Purpose of the Study:

  • To develop a modified single-molecule fluorescence in situ hybridization (smFISH) technique for precise sRNA detection in bacteria.
  • To enable quantitative analysis of sRNA expression at the single-cell level.
  • To investigate the expression patterns of specific sRNAs in pathogenic Yersinia species.

Main Methods:

  • A novel smFISH approach using complementary DNA oligomers with fluorescence quenchers to reduce background noise.
  • Hybridization of dye-labeled DNA oligomers to neutralize unbound probes.
  • Utilizing an automated, multi-color wide-field microscope and data analysis package.
  • Analyzing sRNA expression statistics in thousands of individual Yersinia pseudotuberculosis and Yersinia pestis bacteria.

Main Results:

  • The modified smFISH method significantly reduced false positives, enabling accurate sRNA quantification.
  • Only a small fraction of bacteria expressed the YSR35 and YSP8 sRNAs, with low copy numbers (0-10 transcripts).
  • Expression of YSR35 and YSP8 increased significantly (2.5× and 3.5×, respectively) upon a temperature shift from 25°C to 37°C.
  • Bacterial sRNA copy number distributions fit a bursting model of gene transcription.

Conclusions:

  • The developed smFISH technique provides a powerful tool for quantitative sRNA analysis in single bacterial cells.
  • Temperature-induced upregulation of YSR35 and YSP8 suggests their involvement in bacterial pathogenesis.
  • This method offers key insights into the role of sRNAs in bacterial regulatory networks and responses to environmental stimuli.

━━━━━━

#### [WORK INSTRUCTION 1]
According to the study summary, by what factor did YSR35 expression increase after the temperature shift from 25°C to 37°C?
#### [WORK INSTRUCTION 2]
Rewrite the study summary starting with "Purpose of the" and going on through "detection in bacteria.", substituting "accurate" for "precise".
The items are not needed for this work.

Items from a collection
━━━━━━

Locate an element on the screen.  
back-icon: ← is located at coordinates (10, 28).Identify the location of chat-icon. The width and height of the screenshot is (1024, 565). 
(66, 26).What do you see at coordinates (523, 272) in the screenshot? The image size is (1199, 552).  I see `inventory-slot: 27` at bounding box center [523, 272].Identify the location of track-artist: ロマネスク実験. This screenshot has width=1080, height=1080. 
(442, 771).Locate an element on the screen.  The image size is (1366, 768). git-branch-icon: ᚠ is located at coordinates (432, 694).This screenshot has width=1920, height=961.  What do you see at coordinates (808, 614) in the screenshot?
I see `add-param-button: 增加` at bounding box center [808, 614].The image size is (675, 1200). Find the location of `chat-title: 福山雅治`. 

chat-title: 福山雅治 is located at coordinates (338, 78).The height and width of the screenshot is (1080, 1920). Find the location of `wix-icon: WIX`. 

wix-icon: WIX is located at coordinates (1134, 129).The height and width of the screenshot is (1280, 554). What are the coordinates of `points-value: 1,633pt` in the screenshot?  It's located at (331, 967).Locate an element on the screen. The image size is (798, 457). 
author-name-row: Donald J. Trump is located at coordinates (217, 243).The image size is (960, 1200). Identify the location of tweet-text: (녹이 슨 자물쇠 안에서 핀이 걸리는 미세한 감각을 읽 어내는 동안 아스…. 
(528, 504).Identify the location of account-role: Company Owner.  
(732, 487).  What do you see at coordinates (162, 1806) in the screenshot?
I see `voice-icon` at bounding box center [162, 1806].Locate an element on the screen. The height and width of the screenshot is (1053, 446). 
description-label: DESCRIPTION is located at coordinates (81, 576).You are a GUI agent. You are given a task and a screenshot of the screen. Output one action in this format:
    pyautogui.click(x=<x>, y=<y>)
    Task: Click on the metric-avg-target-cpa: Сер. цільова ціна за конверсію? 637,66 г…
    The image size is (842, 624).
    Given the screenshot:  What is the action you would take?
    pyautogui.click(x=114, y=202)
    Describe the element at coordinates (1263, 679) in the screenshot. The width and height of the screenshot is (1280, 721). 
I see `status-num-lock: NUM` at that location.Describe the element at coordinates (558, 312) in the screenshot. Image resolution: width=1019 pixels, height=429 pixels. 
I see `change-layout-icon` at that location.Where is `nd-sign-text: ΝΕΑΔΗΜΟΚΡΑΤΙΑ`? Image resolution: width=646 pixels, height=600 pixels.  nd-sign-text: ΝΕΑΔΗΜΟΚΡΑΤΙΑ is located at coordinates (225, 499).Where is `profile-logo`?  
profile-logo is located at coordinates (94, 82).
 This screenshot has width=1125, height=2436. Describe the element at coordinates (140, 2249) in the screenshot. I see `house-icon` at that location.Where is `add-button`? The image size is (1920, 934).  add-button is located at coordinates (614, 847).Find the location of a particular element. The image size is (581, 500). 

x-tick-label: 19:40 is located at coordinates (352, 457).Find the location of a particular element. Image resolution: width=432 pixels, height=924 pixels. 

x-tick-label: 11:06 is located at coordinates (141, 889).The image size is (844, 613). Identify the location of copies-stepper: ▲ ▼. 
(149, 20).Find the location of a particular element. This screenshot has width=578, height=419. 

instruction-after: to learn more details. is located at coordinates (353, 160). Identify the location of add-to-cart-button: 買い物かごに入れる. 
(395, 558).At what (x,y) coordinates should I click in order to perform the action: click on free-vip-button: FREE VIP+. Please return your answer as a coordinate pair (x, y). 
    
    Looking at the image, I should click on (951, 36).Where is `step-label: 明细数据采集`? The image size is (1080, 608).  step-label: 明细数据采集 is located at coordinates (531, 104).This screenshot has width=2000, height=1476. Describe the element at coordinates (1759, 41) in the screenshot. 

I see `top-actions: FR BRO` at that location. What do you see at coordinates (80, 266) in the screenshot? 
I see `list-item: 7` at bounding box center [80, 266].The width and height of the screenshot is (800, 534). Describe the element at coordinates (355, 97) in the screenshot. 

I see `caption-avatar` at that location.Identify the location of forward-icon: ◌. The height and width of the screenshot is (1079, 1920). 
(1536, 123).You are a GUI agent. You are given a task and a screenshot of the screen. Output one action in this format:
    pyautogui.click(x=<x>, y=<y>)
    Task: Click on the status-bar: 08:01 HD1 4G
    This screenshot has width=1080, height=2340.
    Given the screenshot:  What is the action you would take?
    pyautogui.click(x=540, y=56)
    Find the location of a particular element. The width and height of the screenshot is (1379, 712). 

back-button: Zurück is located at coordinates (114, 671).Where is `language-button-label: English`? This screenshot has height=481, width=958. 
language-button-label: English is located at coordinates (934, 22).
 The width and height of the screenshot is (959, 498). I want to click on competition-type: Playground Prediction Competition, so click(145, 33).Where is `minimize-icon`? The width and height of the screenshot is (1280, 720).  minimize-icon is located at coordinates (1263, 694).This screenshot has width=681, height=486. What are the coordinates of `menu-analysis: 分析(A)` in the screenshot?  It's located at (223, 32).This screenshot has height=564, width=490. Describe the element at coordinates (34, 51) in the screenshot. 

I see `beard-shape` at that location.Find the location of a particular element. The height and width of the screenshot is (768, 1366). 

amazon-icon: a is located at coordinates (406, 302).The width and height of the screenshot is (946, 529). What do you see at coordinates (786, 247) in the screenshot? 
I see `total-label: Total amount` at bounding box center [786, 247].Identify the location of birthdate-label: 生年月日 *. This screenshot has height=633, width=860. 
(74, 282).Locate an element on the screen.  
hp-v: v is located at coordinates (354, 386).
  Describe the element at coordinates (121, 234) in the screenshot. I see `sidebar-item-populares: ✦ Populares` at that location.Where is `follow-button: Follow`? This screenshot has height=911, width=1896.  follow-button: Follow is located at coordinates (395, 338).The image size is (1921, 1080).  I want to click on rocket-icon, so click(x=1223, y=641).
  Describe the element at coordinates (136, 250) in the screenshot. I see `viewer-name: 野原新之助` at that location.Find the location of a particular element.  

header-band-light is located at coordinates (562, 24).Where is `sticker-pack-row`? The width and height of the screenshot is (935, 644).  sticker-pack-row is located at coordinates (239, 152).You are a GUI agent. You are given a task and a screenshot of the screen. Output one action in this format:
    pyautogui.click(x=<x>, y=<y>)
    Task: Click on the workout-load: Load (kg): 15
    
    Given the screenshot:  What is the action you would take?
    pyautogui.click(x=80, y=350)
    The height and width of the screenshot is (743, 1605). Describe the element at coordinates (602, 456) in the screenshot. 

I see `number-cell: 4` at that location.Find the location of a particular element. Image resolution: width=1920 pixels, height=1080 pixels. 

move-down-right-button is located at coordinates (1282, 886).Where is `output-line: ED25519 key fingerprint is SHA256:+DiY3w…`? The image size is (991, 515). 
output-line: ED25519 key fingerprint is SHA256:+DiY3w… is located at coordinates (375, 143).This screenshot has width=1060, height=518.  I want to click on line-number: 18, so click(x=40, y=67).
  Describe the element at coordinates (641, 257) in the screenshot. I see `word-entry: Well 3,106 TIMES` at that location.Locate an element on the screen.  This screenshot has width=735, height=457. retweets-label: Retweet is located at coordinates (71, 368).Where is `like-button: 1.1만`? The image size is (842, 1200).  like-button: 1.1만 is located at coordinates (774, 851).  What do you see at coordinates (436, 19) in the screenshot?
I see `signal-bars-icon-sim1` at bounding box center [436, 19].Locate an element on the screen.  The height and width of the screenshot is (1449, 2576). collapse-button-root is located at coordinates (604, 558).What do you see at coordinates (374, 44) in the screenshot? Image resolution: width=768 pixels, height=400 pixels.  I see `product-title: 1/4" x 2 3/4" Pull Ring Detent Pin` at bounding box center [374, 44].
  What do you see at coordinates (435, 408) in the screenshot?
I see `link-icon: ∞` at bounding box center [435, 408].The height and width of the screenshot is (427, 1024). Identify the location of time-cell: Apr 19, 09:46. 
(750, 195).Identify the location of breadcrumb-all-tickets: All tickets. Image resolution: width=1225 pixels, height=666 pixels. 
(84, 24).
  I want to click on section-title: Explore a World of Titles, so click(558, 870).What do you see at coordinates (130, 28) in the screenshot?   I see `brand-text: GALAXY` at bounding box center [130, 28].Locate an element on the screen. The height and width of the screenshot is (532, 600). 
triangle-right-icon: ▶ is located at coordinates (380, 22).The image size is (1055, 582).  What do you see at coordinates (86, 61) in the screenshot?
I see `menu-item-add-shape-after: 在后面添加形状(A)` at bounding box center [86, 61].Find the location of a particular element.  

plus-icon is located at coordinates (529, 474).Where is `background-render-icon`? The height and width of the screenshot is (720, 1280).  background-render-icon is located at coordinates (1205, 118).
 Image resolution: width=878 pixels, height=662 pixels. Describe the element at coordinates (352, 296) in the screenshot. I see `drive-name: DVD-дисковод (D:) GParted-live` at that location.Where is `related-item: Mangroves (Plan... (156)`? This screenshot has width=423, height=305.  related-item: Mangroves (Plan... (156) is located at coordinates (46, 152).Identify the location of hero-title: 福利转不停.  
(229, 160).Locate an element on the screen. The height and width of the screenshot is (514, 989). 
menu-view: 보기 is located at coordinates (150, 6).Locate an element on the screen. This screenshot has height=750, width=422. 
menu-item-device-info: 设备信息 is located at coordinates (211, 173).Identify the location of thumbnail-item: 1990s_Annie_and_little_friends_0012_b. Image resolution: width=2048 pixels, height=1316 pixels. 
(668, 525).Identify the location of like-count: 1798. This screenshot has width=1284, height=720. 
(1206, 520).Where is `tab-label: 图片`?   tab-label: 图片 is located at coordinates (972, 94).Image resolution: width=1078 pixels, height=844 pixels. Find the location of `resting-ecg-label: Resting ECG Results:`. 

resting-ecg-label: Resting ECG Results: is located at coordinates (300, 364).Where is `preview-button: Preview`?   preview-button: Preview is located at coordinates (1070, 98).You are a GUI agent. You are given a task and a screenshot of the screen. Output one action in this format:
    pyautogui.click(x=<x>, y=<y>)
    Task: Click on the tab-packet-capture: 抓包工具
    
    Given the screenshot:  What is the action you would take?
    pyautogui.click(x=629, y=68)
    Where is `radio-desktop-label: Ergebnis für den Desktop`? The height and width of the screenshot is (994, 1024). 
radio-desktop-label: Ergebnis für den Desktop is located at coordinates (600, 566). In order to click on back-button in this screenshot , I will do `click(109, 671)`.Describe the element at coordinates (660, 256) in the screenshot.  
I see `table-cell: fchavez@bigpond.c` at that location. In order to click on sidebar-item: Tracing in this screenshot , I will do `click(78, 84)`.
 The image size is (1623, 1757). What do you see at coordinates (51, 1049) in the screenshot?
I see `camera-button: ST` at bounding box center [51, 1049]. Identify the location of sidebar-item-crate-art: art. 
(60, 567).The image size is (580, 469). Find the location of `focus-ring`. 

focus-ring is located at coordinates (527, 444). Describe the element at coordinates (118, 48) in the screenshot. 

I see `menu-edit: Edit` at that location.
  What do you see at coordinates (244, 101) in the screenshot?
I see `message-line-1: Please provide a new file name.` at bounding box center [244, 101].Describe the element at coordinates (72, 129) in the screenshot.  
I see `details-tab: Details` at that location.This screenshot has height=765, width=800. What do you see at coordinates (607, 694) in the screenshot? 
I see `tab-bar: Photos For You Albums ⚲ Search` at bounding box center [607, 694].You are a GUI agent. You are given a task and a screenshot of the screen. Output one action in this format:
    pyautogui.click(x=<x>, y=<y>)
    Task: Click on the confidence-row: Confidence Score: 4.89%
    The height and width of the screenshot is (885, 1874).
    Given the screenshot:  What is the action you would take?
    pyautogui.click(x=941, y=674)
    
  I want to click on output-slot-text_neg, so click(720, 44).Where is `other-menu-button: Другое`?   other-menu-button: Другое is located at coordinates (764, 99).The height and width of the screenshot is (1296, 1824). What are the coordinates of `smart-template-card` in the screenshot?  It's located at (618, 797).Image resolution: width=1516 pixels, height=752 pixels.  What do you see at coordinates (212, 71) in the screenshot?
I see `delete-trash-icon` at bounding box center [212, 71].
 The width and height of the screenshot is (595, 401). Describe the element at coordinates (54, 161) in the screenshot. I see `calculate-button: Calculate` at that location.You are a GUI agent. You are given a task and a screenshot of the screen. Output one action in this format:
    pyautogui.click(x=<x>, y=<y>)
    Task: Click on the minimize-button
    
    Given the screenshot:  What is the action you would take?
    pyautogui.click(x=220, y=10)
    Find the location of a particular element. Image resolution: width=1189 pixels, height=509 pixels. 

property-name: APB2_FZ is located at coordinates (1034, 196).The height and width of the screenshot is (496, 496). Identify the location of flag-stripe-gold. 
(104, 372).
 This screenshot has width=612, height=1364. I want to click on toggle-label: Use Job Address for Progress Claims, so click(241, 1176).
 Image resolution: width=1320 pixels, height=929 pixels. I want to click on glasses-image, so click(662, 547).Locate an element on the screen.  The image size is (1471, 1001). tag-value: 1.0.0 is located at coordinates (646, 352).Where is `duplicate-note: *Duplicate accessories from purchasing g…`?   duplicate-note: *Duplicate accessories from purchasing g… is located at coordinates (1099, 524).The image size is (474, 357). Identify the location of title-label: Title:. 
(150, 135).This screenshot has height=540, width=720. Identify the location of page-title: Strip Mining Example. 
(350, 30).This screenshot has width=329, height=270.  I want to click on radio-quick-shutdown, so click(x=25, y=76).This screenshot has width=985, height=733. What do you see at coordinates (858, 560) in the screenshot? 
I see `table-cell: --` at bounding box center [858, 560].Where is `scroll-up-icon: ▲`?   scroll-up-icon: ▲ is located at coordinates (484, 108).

━━━━━━

#### [PROBLEM SOLUTION 1]
2.5×

#### [PROBLEM SOLUTION 2]
Purpose of the Study:

  • To develop a modified single-molecule fluorescence in situ hybridization (smFISH) technique for accurate sRNA detection in bacteria.